*To do*
Write out exactly the line containing "1176x1025 pixels." along with each line that follows it in the records below, and no others.

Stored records
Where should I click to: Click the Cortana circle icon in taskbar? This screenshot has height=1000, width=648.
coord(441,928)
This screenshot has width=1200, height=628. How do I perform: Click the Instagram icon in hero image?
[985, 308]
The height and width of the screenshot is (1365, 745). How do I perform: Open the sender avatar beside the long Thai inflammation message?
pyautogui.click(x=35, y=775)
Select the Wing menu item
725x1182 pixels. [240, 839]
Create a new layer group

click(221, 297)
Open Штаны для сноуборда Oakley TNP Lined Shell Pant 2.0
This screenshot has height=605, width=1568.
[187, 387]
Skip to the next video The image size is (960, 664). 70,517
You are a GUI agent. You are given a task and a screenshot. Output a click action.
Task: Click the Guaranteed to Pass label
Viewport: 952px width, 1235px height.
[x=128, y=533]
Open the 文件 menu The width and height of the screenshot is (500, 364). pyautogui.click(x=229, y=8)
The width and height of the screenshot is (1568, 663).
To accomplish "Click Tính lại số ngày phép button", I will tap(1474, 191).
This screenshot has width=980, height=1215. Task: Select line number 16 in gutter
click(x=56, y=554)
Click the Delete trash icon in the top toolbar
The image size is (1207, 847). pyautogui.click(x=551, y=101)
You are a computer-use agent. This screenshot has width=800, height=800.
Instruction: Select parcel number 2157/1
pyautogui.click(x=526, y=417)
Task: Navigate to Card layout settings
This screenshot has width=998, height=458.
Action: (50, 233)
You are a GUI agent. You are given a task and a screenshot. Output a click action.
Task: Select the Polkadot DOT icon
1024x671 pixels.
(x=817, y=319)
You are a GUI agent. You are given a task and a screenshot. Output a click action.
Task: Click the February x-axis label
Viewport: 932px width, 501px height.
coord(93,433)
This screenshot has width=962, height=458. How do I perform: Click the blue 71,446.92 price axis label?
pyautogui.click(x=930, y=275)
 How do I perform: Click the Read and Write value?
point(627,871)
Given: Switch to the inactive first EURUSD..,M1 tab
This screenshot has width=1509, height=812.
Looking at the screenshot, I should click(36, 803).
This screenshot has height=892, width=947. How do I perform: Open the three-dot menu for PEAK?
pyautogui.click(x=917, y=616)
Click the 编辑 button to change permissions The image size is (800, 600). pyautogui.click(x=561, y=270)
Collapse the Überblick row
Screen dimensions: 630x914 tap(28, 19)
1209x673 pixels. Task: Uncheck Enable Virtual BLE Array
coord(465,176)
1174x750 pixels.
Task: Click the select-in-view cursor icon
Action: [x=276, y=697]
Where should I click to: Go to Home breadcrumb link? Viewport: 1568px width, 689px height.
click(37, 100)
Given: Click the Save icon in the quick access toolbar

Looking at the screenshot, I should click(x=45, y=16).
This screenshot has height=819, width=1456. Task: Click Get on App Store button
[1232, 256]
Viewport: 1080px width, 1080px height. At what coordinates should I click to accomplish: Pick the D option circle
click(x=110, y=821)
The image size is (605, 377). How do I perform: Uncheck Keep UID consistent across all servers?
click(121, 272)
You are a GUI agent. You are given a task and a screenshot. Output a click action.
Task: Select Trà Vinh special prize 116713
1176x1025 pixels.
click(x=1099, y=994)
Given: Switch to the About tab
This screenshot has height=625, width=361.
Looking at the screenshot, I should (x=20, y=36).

*Solution to this exercise*
1176x1025 pixels.
click(x=1099, y=994)
Given: Switch to the About tab
This screenshot has height=625, width=361.
Looking at the screenshot, I should (x=20, y=36).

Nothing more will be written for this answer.